- _What the exercise asks_
Give again, word for word, the lines below that run from the line with "Close the OHLC data row" through the line with "The height and". Drop the pictures.

- _Data section_
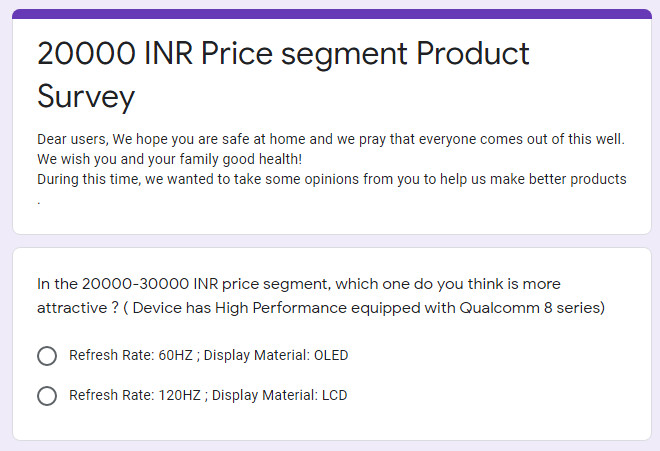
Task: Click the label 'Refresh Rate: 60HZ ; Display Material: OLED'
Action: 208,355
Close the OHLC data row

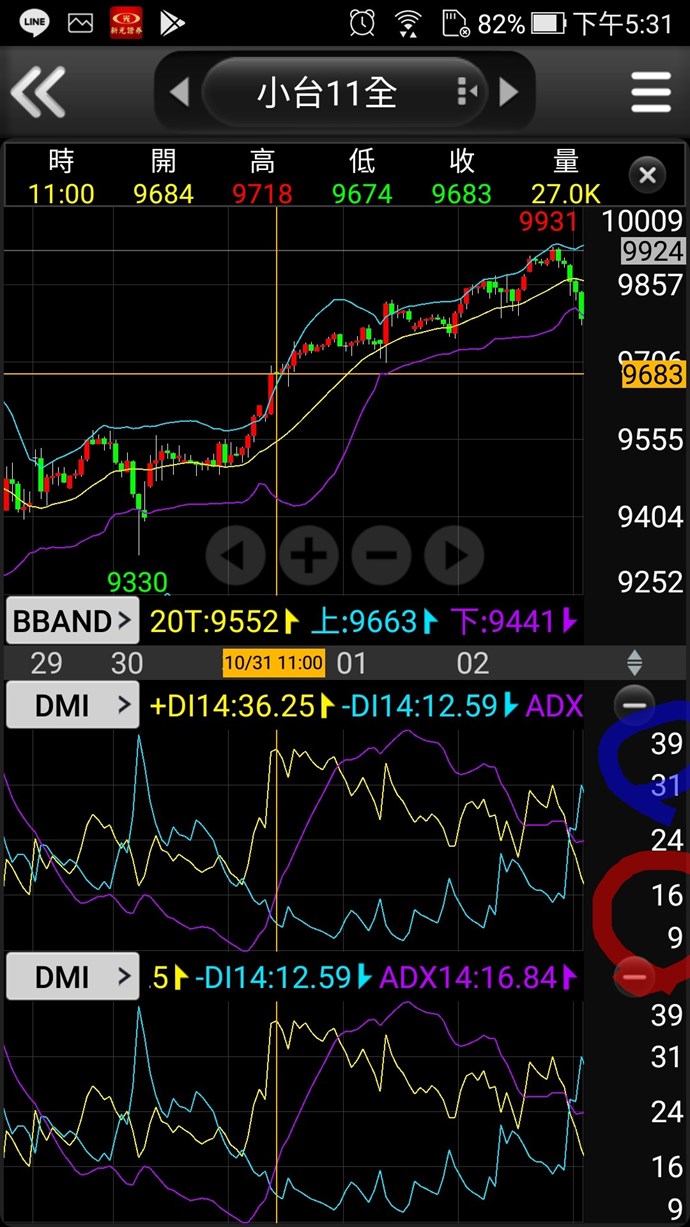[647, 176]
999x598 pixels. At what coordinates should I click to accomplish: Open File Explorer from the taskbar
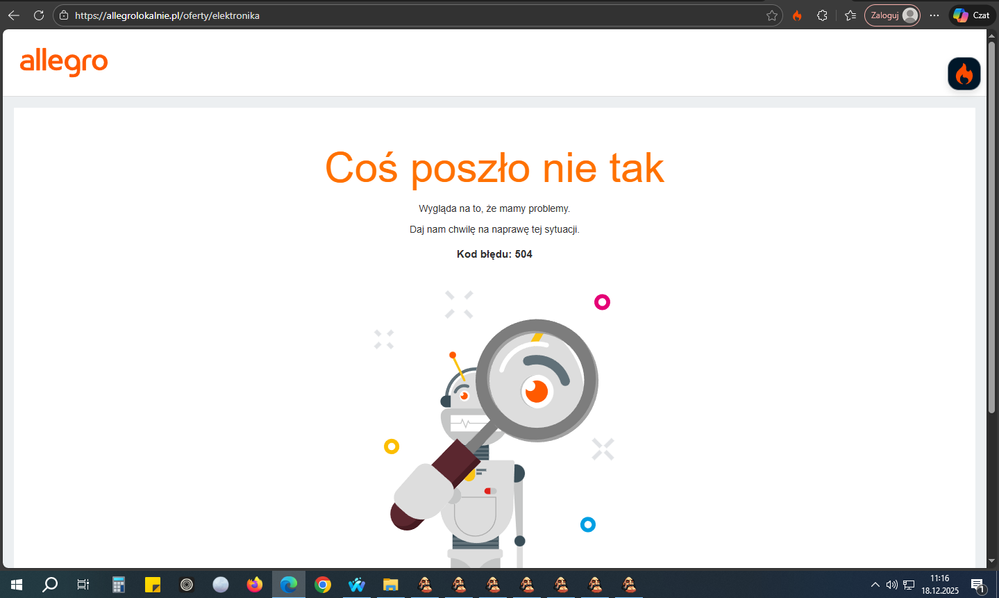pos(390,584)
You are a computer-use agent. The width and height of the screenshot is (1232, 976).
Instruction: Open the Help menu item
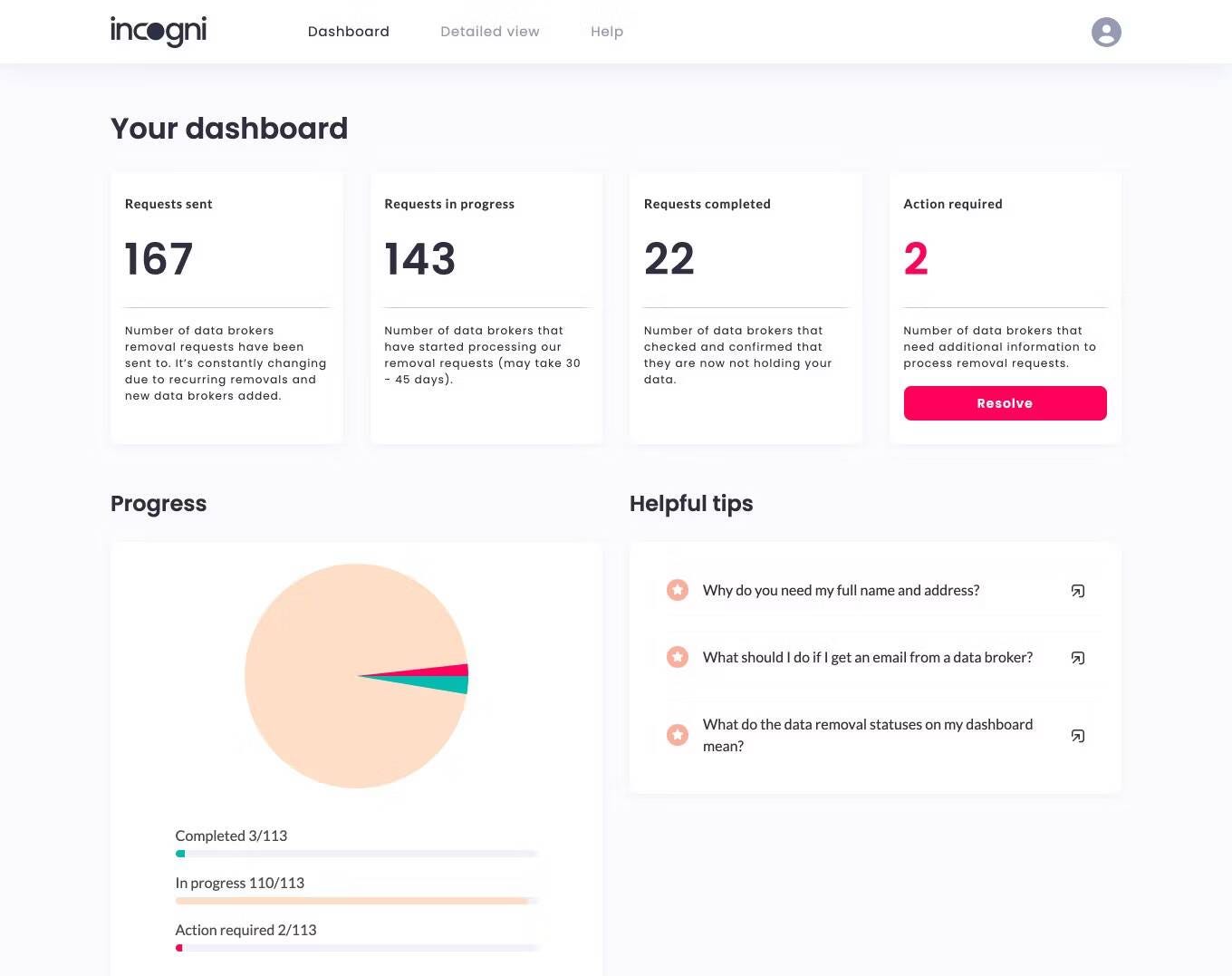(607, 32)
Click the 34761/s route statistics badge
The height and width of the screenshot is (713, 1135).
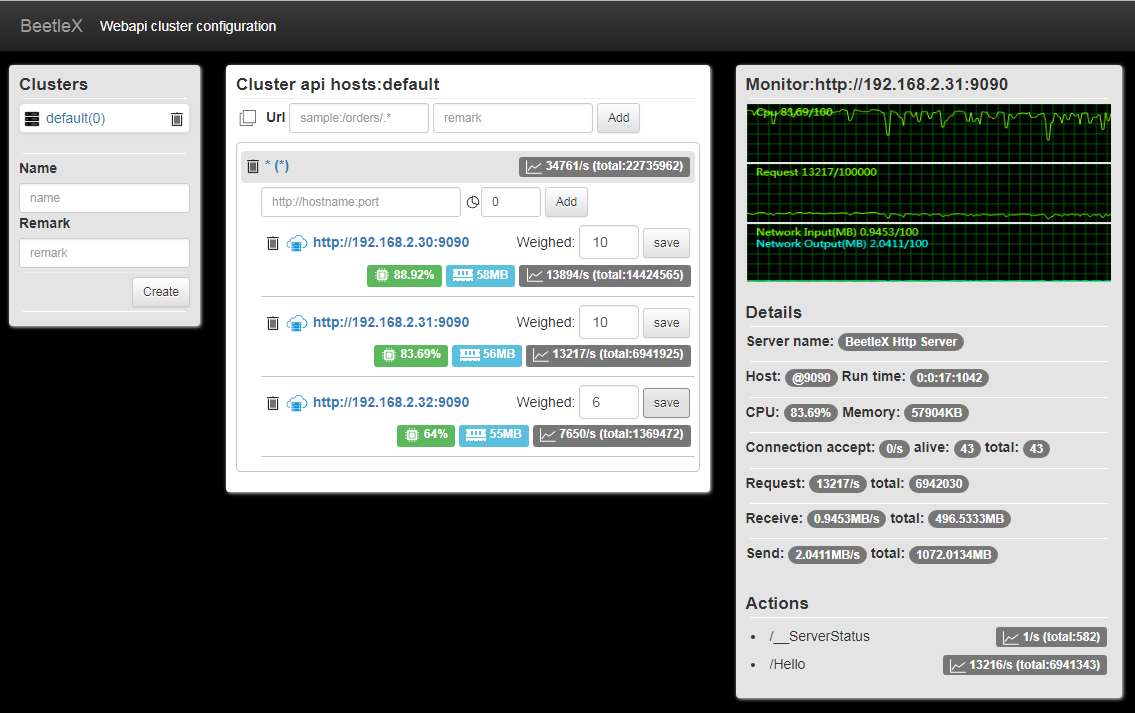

...

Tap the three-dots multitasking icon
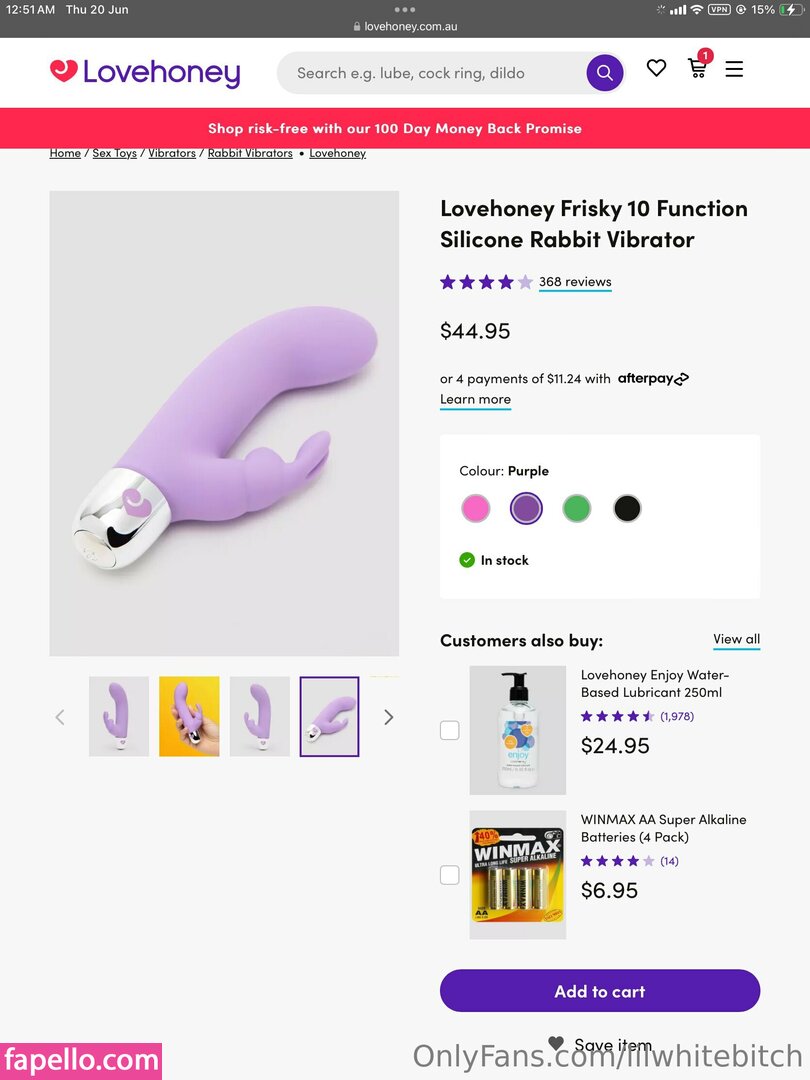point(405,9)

* * *

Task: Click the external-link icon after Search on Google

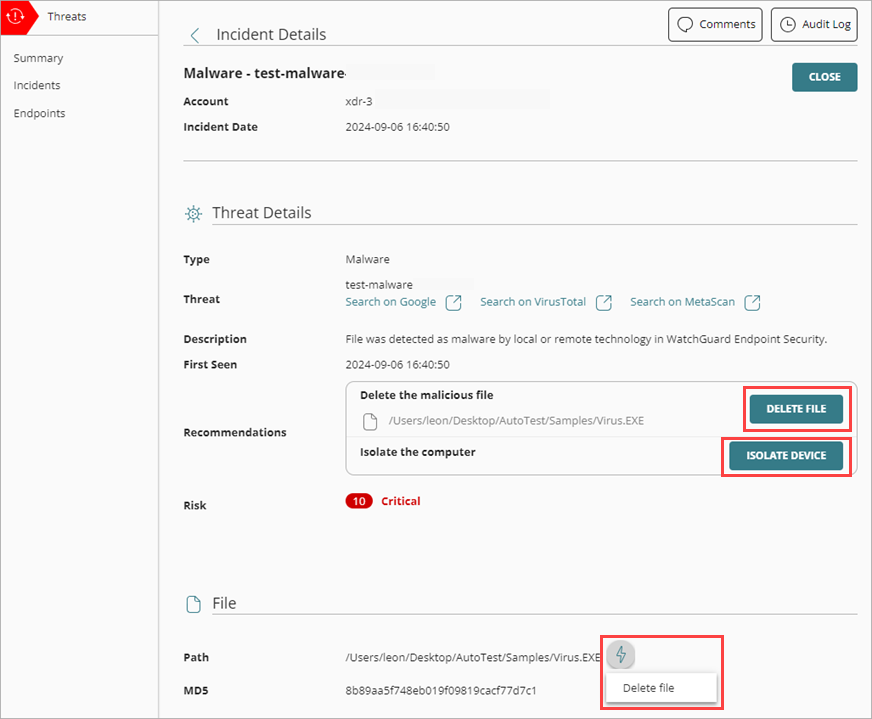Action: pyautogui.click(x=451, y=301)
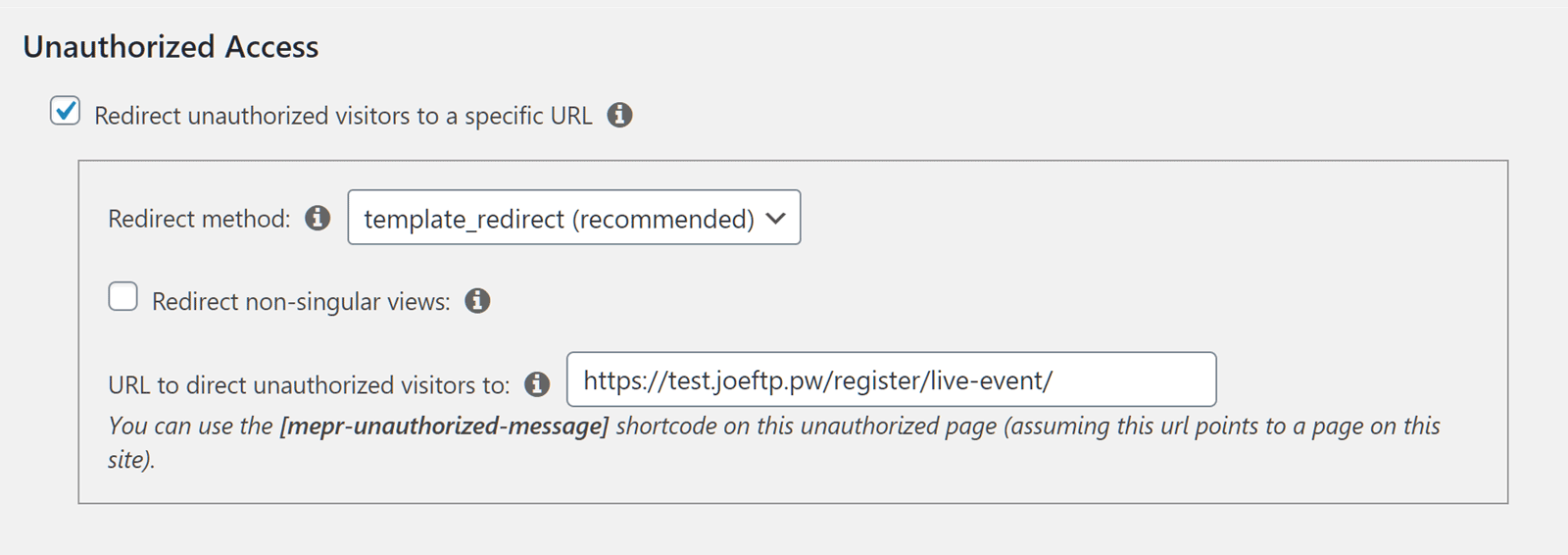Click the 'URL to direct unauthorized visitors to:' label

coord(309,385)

- _Response box_
Close the OHLC data row

[647, 176]
999x598 pixels. At what coordinates should I click to accomplish: Open File Explorer from the taskbar
pos(390,584)
You are a computer-use agent. The width and height of the screenshot is (1232, 976).
Instruction: Open the Help menu item
(607, 32)
Click the 34761/s route statistics badge
The height and width of the screenshot is (713, 1135).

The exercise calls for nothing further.